> [ABOUT THIS EXERCISE]:
In the data that follows, find the line with "Task: Expand the Диагностика tree node"; transcribe it, every later line up to the one with "Viewport: 532px width, 399px height.", and that line as well, exactly and with no others.

> [EXTRACTED DATA]:
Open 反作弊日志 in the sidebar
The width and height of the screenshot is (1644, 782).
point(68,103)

---

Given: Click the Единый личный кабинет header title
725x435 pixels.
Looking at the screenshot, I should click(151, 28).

---

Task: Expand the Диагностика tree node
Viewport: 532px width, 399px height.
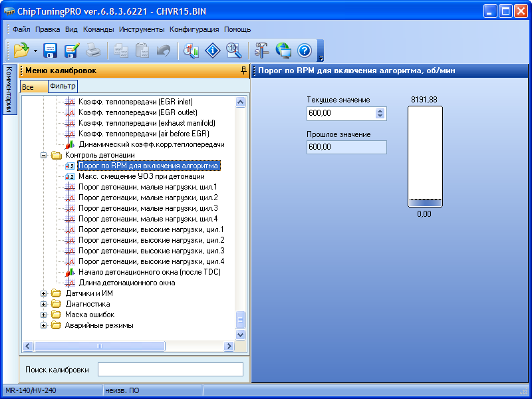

> [ANSWER TO THIS EXERCISE]:
Task: Expand the Диагностика tree node
Viewport: 532px width, 399px height.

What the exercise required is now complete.